- **WHAT IS NEEDED**
Without adding anything, give again the lines from the one holding "Where should I" through the final line of the records, exactly, with both ends included and pictures dropped.

------ RECORDED DATA ------

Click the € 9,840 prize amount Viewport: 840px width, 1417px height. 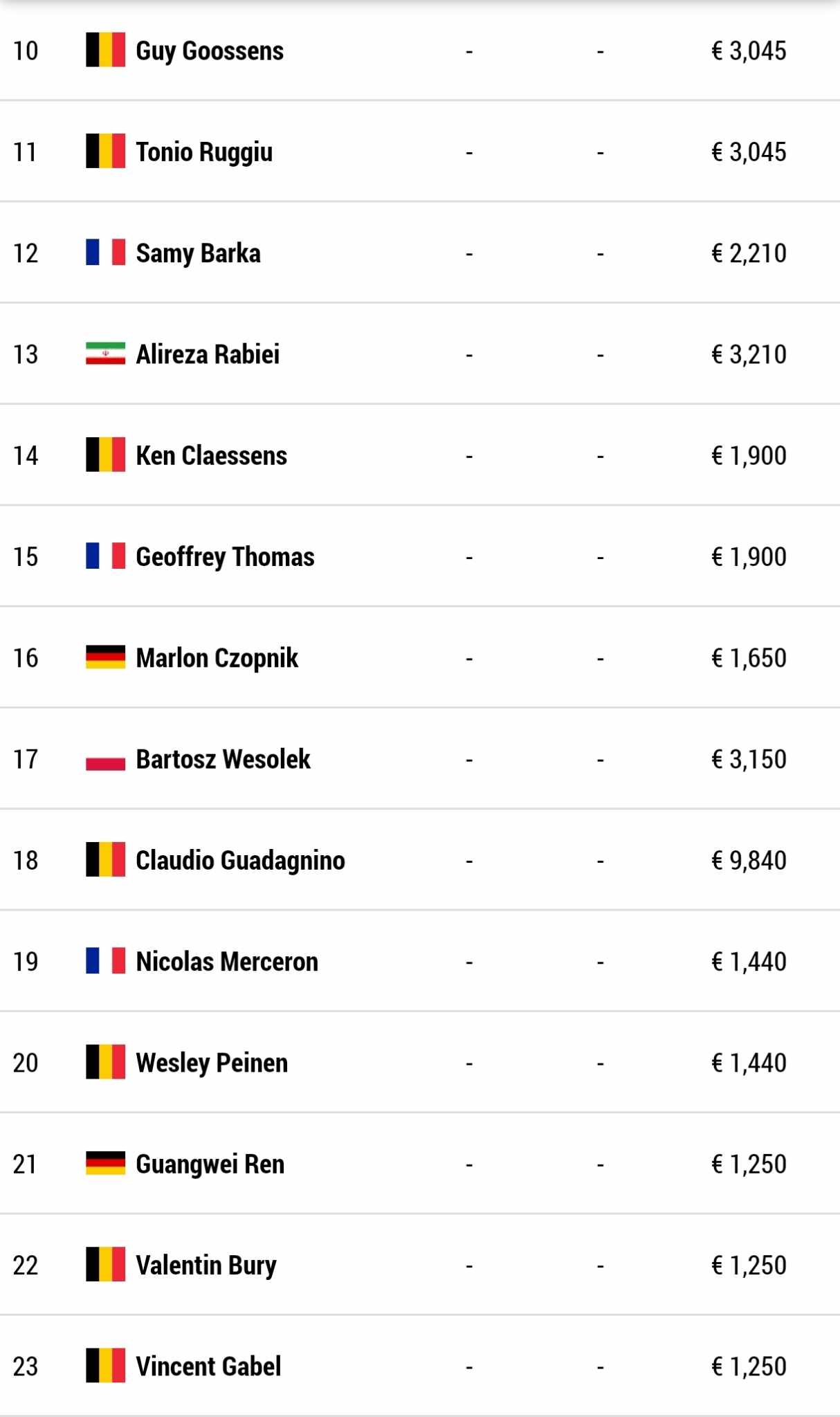[x=749, y=861]
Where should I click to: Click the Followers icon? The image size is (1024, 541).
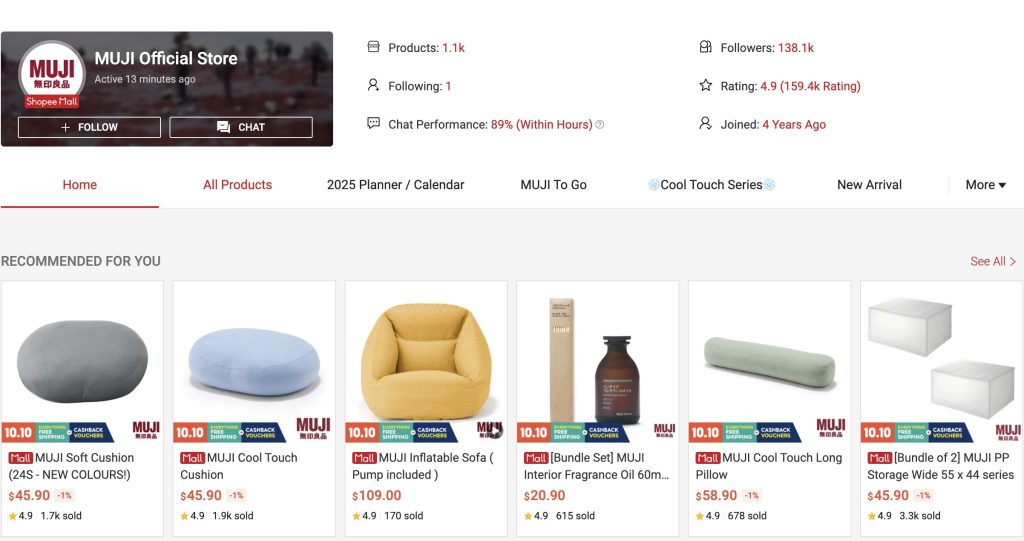706,47
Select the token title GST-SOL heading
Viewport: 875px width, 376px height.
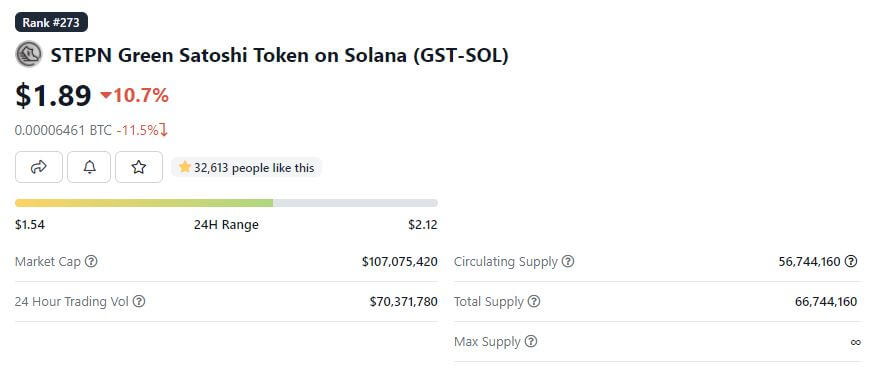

------

- **ANSWER TO THIS TASK**
Where should I click to: Click the Followers icon? The image size is (1024, 541).
706,47
Select the token title GST-SOL heading
Viewport: 875px width, 376px height.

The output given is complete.